Namun faktanya, kemiskinan masih mewarnai masyarakat di negara zamrud katulistiwa ini. Masih banyak guru yang belum sejahtera karena SDA Indonesia masih dikuasai oleh segelintir orang. Jika terus seperti ini, sampai kapan penduduk Indonesia terus miskin dan hanya mampu melihat korporasi mengeruk hasil bumi tanpa bisa dihentikan?
Masalah demi masalah terus dirasakan oleh rakyat atas alam yang selalu dieksplorasi.
Butuh Solusi Islam
Syariat memandang bahwa salah satu penyebab tingginya kemiskinan karena pengelolaan sumber daya alam yang tidak semestinya. Bukankah dalam pasal 33 UUD 1945 ayat 3 telah dinyatakan bahwa bumi, air, dan kekayaan alam yang terkandung di dalamnya dikuasai oleh negara dan dipergunakan untuk sebesar-besarnya kemakmuran rakyat?

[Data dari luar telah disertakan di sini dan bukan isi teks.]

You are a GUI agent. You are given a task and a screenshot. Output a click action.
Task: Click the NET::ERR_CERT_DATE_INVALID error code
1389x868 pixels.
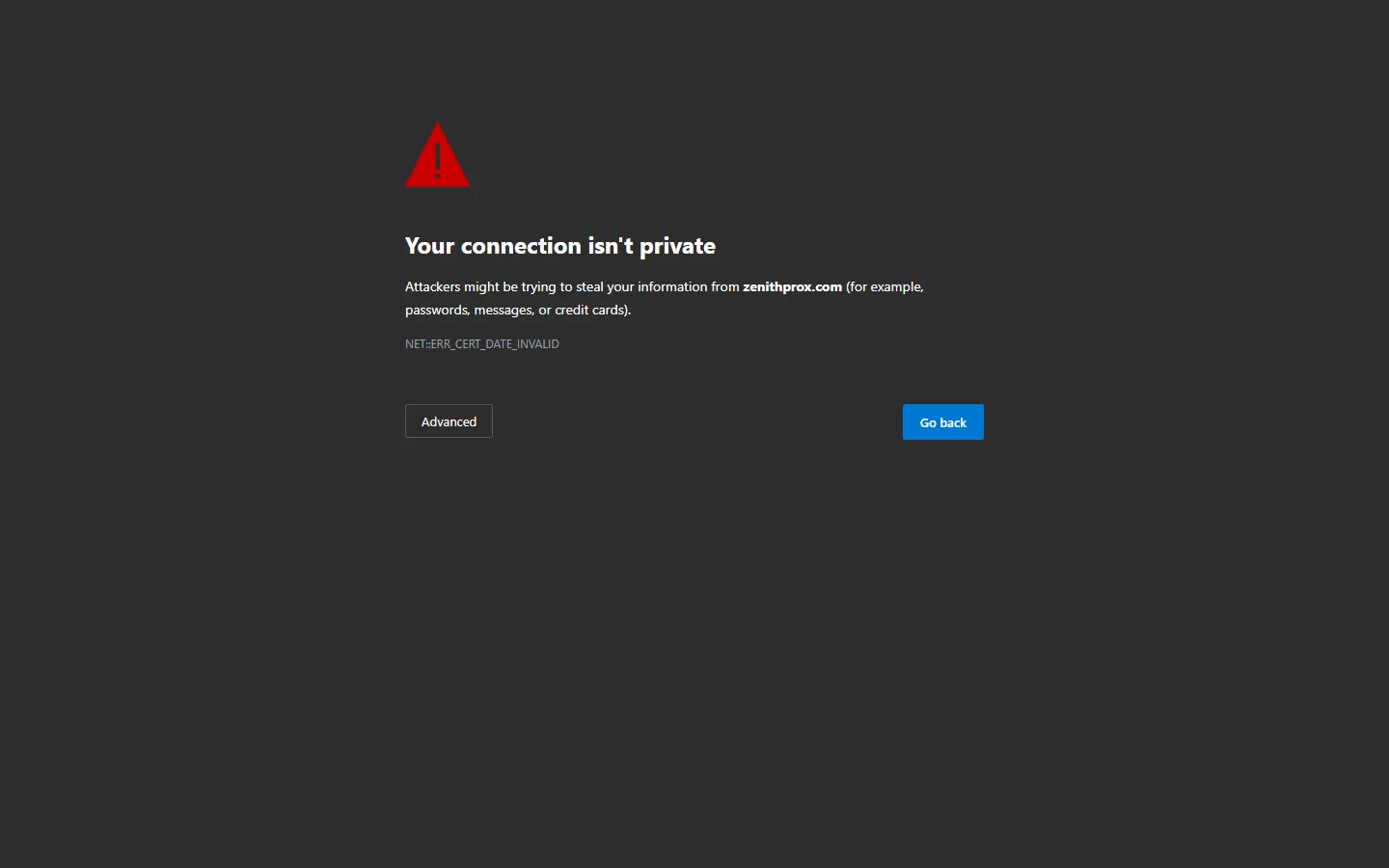[x=482, y=344]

Disini jelas dalam UUD 1945 sumber daya alam pengelolaannya dikuasai oleh negara, karena negara berkewajiban mengatur pengelolaan sumber daya alam tersebut untuk kemaslahatan seluruh warganya tanpa terkecuali.

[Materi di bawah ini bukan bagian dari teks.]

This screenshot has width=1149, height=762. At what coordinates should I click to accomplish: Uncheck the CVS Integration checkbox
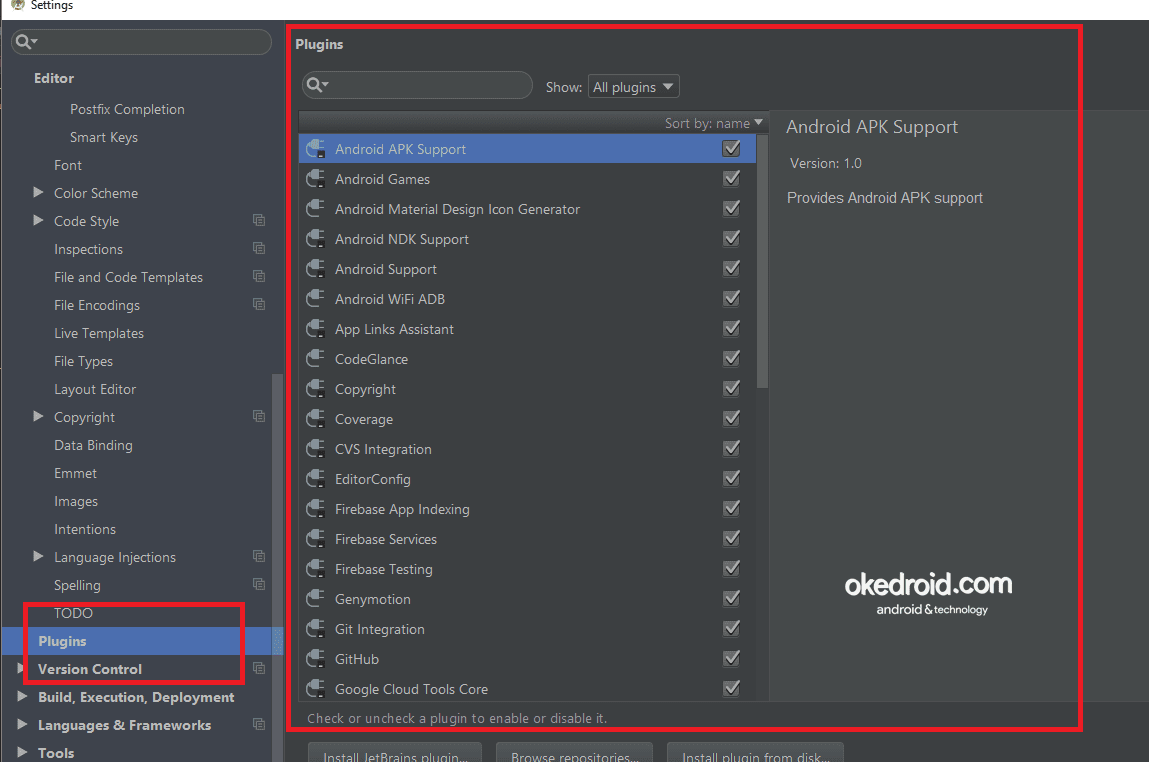tap(731, 448)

Pengatur distribusi kekayaan adalah negara. Dalam syariat pun negara akan mengelola harta untuk memenuhi seluruh kebutuhan rakyatnya, baik harta bergerak maupun tidak bergerak. Negara juga akan membuat sistem yang memonitor pergerakan harta dan orang yang memiliki harta, sehingga kesenjangan dan ketimpangan tidak akan terjadi.

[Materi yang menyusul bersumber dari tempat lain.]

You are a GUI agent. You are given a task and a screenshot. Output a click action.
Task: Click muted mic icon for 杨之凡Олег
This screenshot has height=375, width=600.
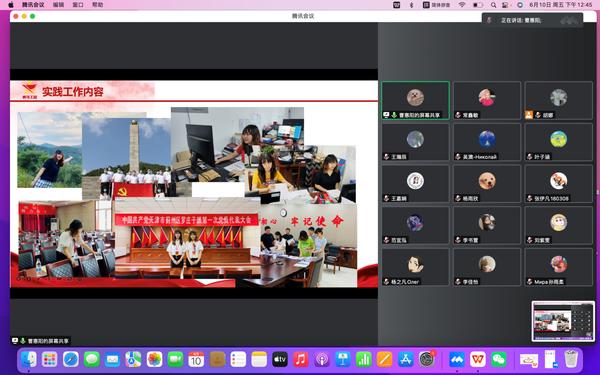pos(386,282)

Negara bertanggung jawab penuh terhadap rakyat khususnya kepada mereka yang bergelar sebagai guru. Tanggung jawab tersebut tentunya dengan memperhatikan nasib mereka, menerapkan kurikulum terbaik, hingga kelak tercetak generasi emas yang mampu membangun bangsa, dan menjaga peradaban. Allah telah melebihkan kedudukan orang-orang yang berilmu, tentu juga para pemberi ilmu.
Demikianlah tanggung jawab negara dan penguasa dalam sistem Islam. Ia berperan sebagai raa’in yang menjadi mengurus rakyatnya. Seorang penguasa seharusnya berkepribadian Islam, akhliyah hukam (penguasa) dan nafsiyah hakim (pemutus perkara). Sehingga dalam mengeluarkan kebijakan akan bersungguh-sungguh dalam memperhatikan kesejahteraan para guru dan masyarakat pada umumnya. Inilah solusi Islam yang sesungguhnya.